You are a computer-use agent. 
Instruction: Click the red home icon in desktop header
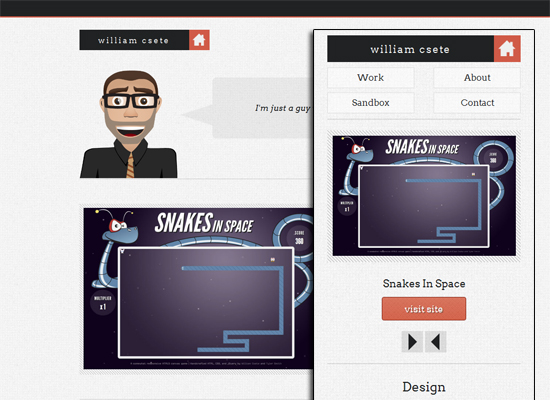pos(199,40)
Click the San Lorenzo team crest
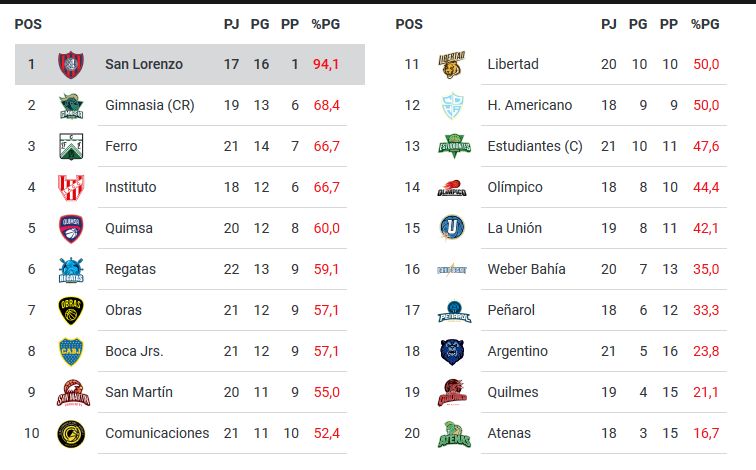Image resolution: width=756 pixels, height=470 pixels. tap(71, 65)
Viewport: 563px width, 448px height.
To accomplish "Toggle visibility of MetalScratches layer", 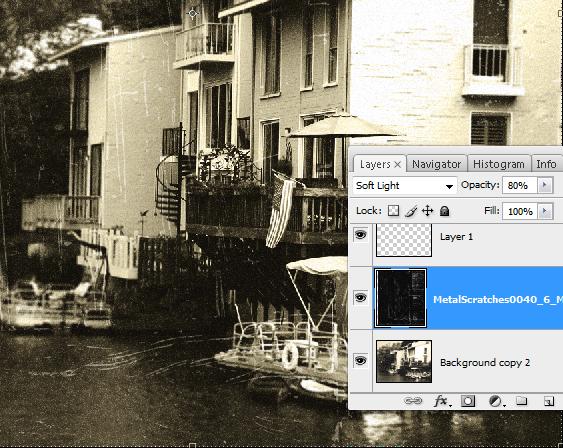I will [360, 298].
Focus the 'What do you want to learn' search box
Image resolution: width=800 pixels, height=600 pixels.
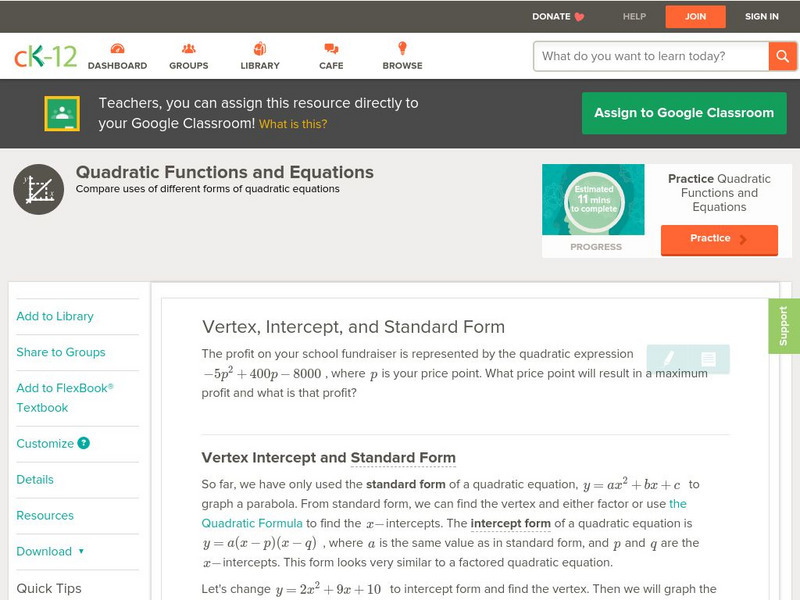point(651,56)
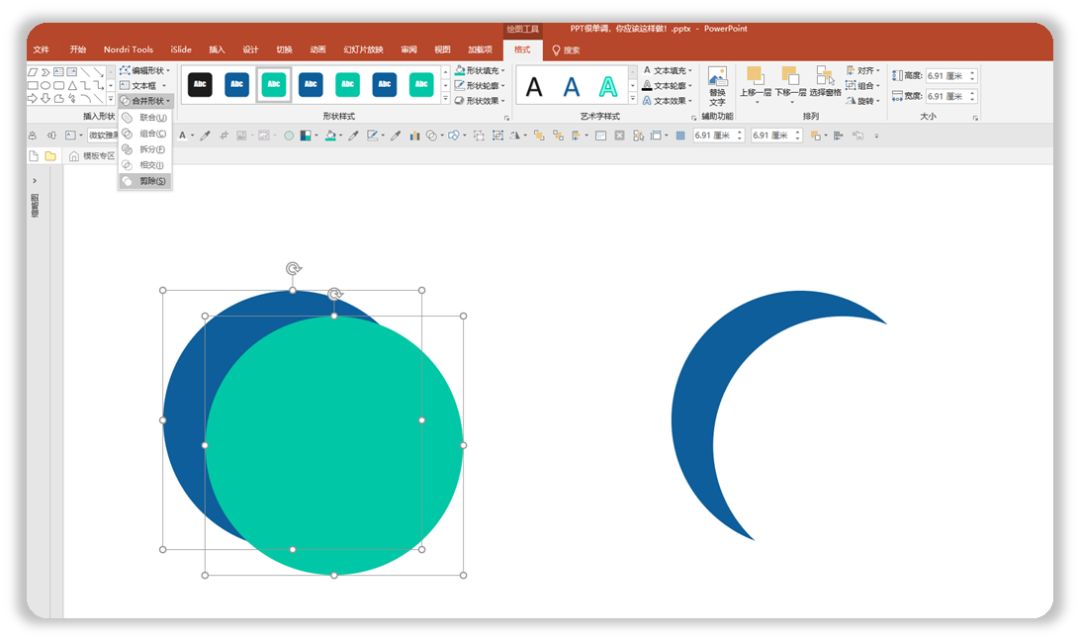
Task: Click the 下移一层 send backward icon
Action: pyautogui.click(x=790, y=85)
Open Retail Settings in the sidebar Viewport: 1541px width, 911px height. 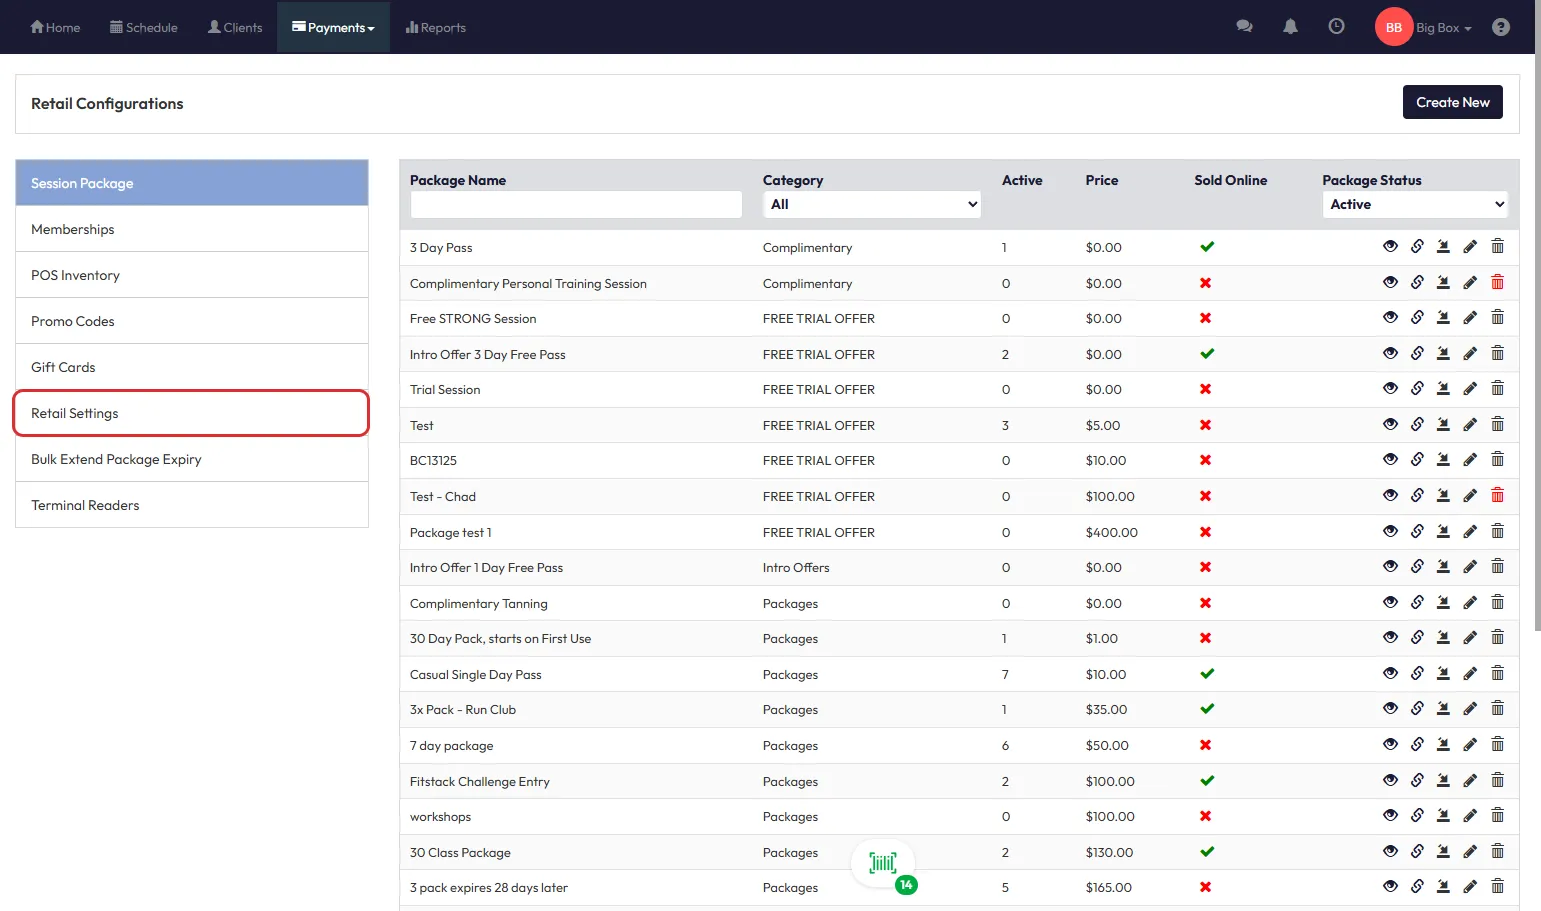coord(191,413)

- **What is being asked**
Could you transcribe exactly the entries above, but only the lines from the one with "Instruction: Click the" through the one with "Viewport: 563px width, 448px height.", and without pictures?

- **Answer space**
Instruction: Click the red home icon in desktop header
pos(199,40)
Click the San Lorenzo team crest
Image resolution: width=756 pixels, height=470 pixels. tap(71, 65)
Viewport: 563px width, 448px height.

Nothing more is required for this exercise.